:: Extract to read ::
For example, in the Lowland Crofting schemes in West Lothian, profits
from increased land value went into planting large areas of the Central
Scotland Forest - this planting, secured by a Section 50 agreement
(Scottish Section 106), did not diminish the value of the houses, but it
significantly increased their costs.

 

Similarly, there are a number of highly sustainable developments, such
as the  the Hockerton Housing Project in Newark and Sherwood DC, where
much of the profit from planning gain has been funnelled into providing
highly sustainable and zero carbon developments which cost more to build
than conventional developments.

 

It would clearly be unjust and counterproductive to levy PGS on any
development which already provided community benefits from the profits
derived from planning gain. Indeed reduction of, or exemption from, PGS
is an obvious financial incentive to encourage developers to strive
towards the zero-carbon houses which the government (bravely but
optimistically) wishes to see across the board by 2016! This exemption
fits with the kind of fiscal and policy changes the Government
acknowledges to be essential if the UK is to meet the challenges posed
by sustainability and climate change. Reductions in carbon emissions,
for example, will help reduce the future expense of community
infrastructure designed to address and mitigate the effects of climate
change.

 

A similar dynamic may occur in connection with travel arrangements.

:: Information shown ::
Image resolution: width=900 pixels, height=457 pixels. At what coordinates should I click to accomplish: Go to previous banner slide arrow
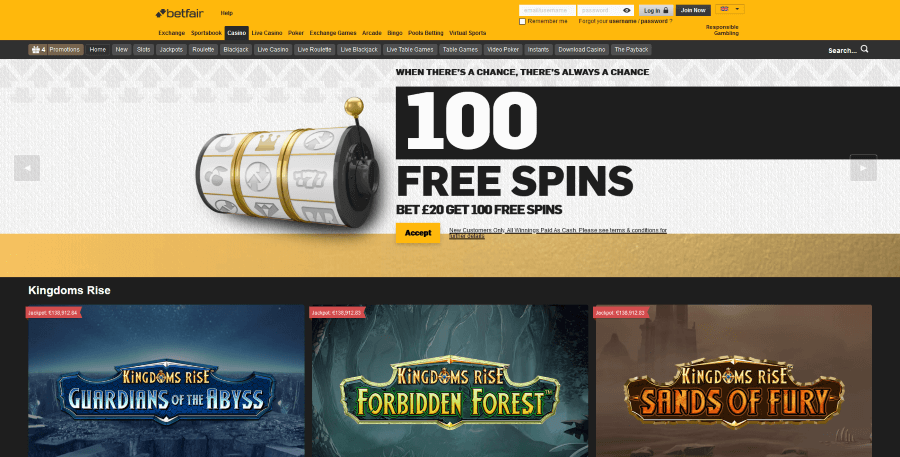click(27, 168)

:: Tasks to complete ::
A: List every geographic name in the passage on planning gain, leaving out any that appear only as part of a project's or scheme's name.
B: Answer from the passage on planning gain:
(i) In the Lowland Crofting schemes, what did profits from increased land value go into?
(ii) By what year does the government wish to see zero-carbon houses across the board?
(iii) What reduction does the passage say will help reduce the future expense of community infrastructure?

:: Solutions to the exercise ::
A:
West Lothian
Central Scotland Forest
Newark and Sherwood DC
UK

B:
(i) Planting large areas of the Central Scotland Forest.
(ii) 2016.
(iii) Reductions in carbon emissions.